世界民衆会議 People's Health Assembly ( 2018年11月@バングラデシュ)では、40年を経たプライマリヘルスケア(PHC)の意義と重要性があらためて熱く議論された。
「世界貿易が人びとの健康を脅かす」と題して、第4回世界民衆保健会議(2018年11月)の報告を中心に、学習会を2019年1月26日に持ちました。
講師は、元職員の宇井志緒利さん(立教大学教員)職員を含め30名の参加。概要は下記の通りでした。

  • 2018年11月バングラデシュで

2000年を第1回とする第4回世界民衆会議(People’s Health Assembly PHA4)がバングラデシュで開かれ、世界73ヶ国から約1,400名の参加があった。第1回(2000年)の開催を契機として、人びとの健康のために活動する世界各国のNGOや関係者のネットワークとしてPeople’s Health Movement(PHM)が発足し、この間2005年、2012年に後2回の大会を経て今回となった。

  • 1978年から40年 

保健医療分野の世界的な動きとして大きな意味を持つアルマアタ宣言が出されたのは、1978年。それまでの治療重視の方向から、予防に重点を置き、かつ住民の参加の必要性をうたう「プライマリヘルスケア」という概念と方法論が打ち出された。また人びとの健康を守るためには、政治的意思が不可欠であることも含められた。
その宣言から40年。進展や改善がみられる一方で、停滞する面、あるいは一層脅威が大きくなった面もある。WHOは、2018年10月カザフスタンのアスタナにおいてアルマアタから40周年記念会議を開催し、「アスタナ宣言」を発表した。
★アスタナ宣言の宣言文→英文は Declaratio of Astana
和訳(国立国際医療センターによる)は 2018PHCアスタナ宣言日本語訳byNCGM

  • PHMの動き

アスタナ宣言に対して、PHMは自らの立場から "Alternative Civil Society Astana Statement on Primary Health Care" (プライマリヘルスケアに関するもうひとつの市民社会によるアスタナ声明)を出し、目下賛同者・団体を募っている。
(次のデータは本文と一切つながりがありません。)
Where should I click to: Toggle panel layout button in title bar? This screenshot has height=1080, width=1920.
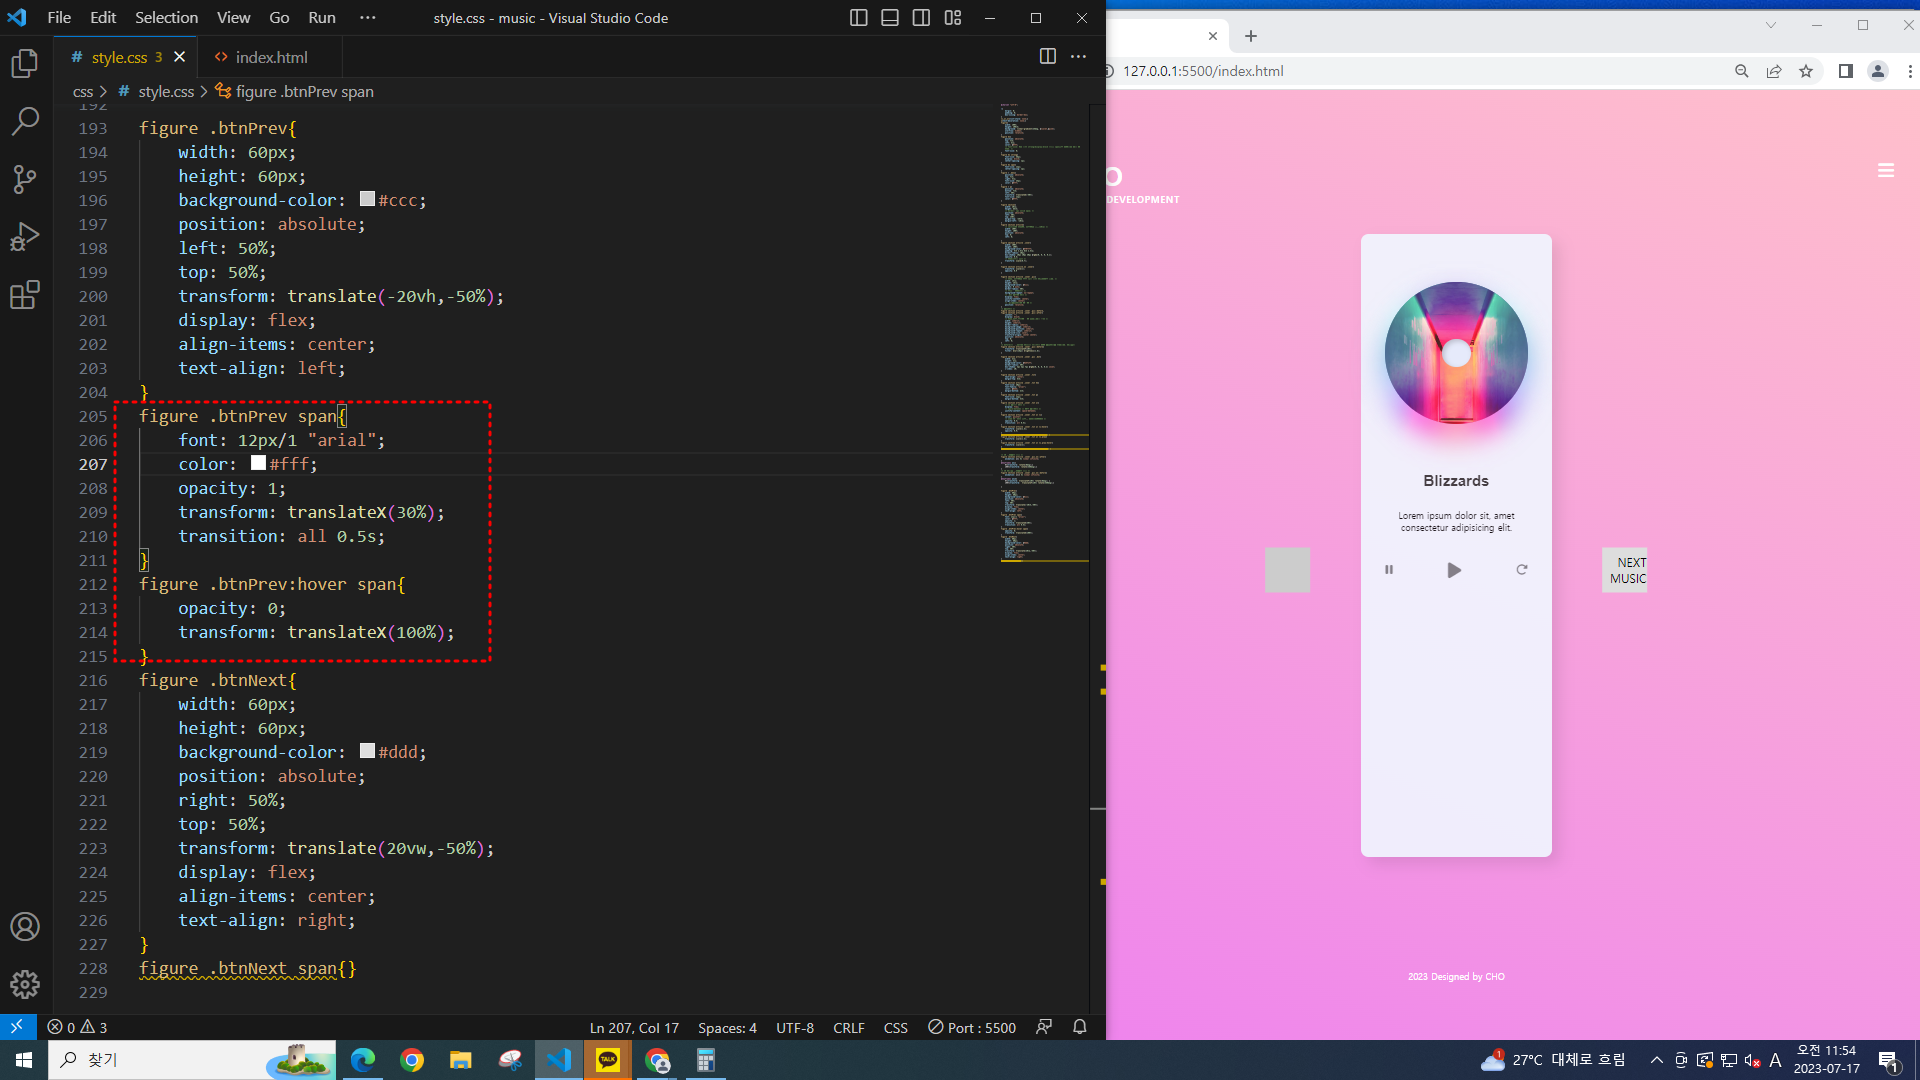890,18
その中で下記のような指摘がされている。
★オルタナティブアスタナ宣言 英文 → alternative CS astana statement on PHC
和文(宇井志緒利さん・AHI訳)→ Alternative Astana 和訳
・プライマリヘルスケアには、社会公正の視点が強く打ち出されている。今日、大きな健康格差が存在する現実を前にその構造的要因をより明確にする必要がある。
・その人の社会的な立場や状況に関わらず、誰にとっても利用な可能な保健医療サービスの提供を可能にするのは、基本的な人権を守る立場から政府の責任であることを強調すべきである。

  • 東アジア経済連携協定に対する声明

    昨年11月のバングラデシュの会議では、参加者から各国の状況や取り組みが発表され、同時に、各地域での重点的に取り組む必要がある課題が議論された。東アジア地域では、東アジア経済連携協定(Reginal Comprehensive Economic Partnership RCEP)に関する問題が取り上げられ、それが持つ人々の健康を脅かすものになることがないよう声明が出された。重要課題とされたもののひとつは、薬剤の特許期間で、現在20年であるのを₅年延長させようという動きがある。次回のRCEPの会議が2019年2月22日にインドネシアで開かれるのをまえに、声明への賛同者を募っている。
★RCEP反対声明文(英文)は RCEP sign on
非公式和訳は RCEP反対声明和訳
●学習会の中での議論 下記のような点が出された。
*薬の特許期間について
創薬のための研究・開発費を考えるとどれくらいが妥当なのか、またどういう病気に対する薬であるか(先進治療のためのものかどうか)などの論点が関係するだろう。
*薬剤耐性
抗生物質がきかない多剤耐性菌が日本を含む世界規模で問題になっている。薬を大量に使うことがこの問題を加速させる一方、グローバルな人の移動が大きくなっていることもこの問題に関連しているだろう。